Nonprofit: what are the limits?

It’s interesting that you mention that - I once knew someone who paid himself, his wife, his mother and his two little kids salaries even though none of them (except him) actually worked in the business. And then complained that the business didn’t show a profit. Of course not - the “profits” went to pay for the no show jobs. I never did figure out the reasoning behind this.

The tax avoidance reasoning is clear enough: Mom & kids have low tax brackets, hubby doesn’t.

The “logic” of siphoning off money into a different pocket then complaining you’re not profitable? That’s just stupid selfishness or selfish stupidity. I’m sure he wants cakes that can be eaten without shrinking too.

He’s doing something shady like @lslguy points out.. What I was trying to point out is that owners who put in outsized numbers of hours a week of uncompensated time are effectively skewing their numbers.
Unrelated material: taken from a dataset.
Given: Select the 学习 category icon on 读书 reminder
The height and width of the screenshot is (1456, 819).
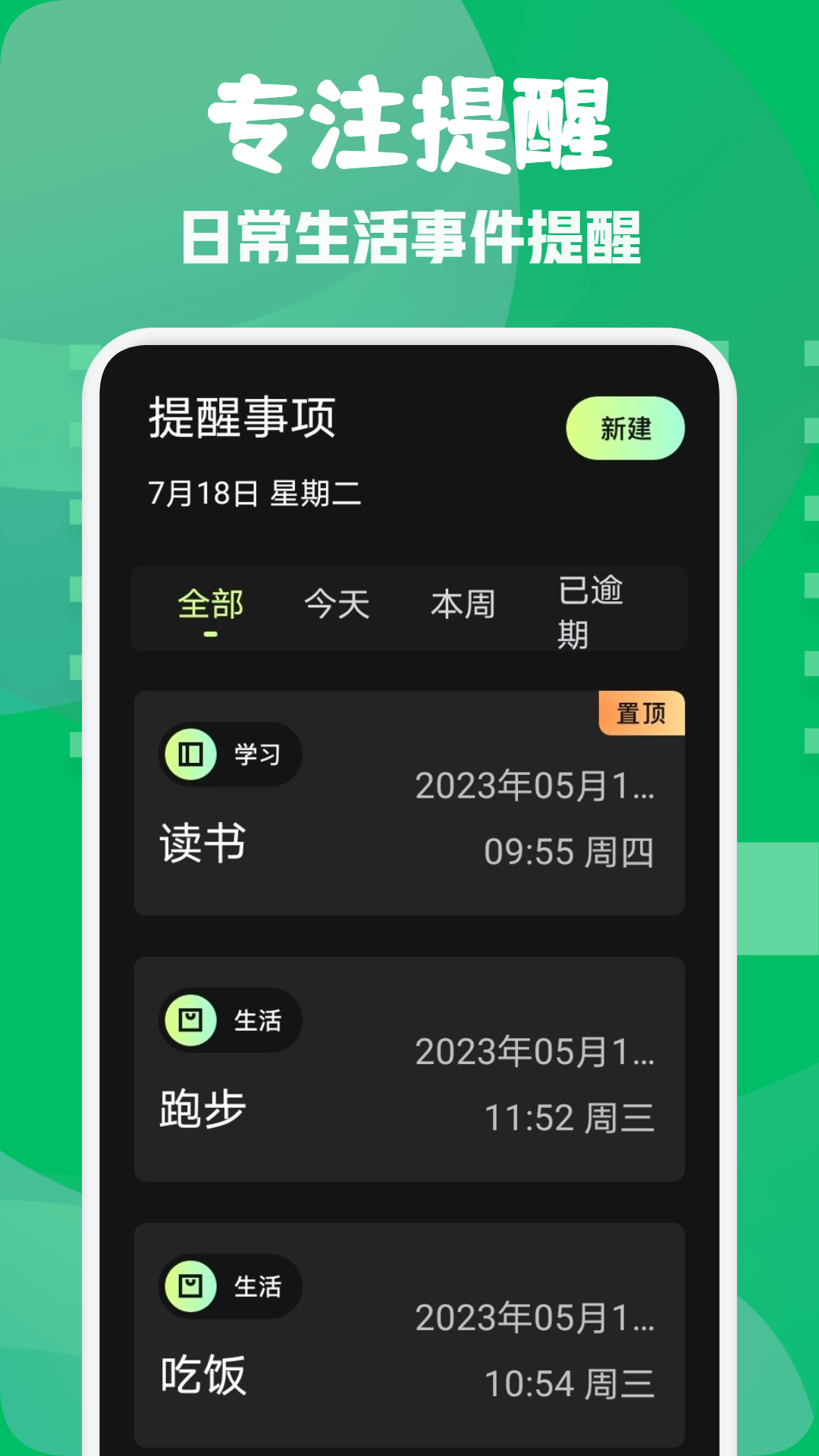Looking at the screenshot, I should 191,752.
If they work 100 hours a week, don’t pay themselves a salary and “profit” to the tune of say… 75k a year, they’re not actually making money like they think they are. They’re effectively paying themselves $14/hour to do all that work, and that’s a roughly 30k normal 40 hour a week job..

One of my wife’s friends who was considered very attractive when she was younger, was the sole employee of a family foundation for six years and then her now adult daughter was added to the payroll.

Over 90% of the expenditures of the foundation was salaries and payroll taxes for these two or a scholarship of which the daughter was the only beneficiary.

The foundation was endowed by her boyfriend. It was a transparent abuse of a tax exempt entity. The purpose of the foundation was supposed to be be promoting Chinese Language education in the US, but except for a few small donations to various Chinese schools ($500-$1000 each, no more than $10k per year out of a total spend of over $100k)

The IRS finally got around to auditing them in 2021, but the only thing they were forced to do was stop the arrangement going forward.

I see that she is employed by another nonprofit that does not have publicly available financials. Seems like a religious one. Promoting Pure Land Buddhism.

Yikes.

As always, the laws is exactly as strong as there is enforcement of it. No enforcement → Wild West lawlessness regardless of the volume of statutes on the books.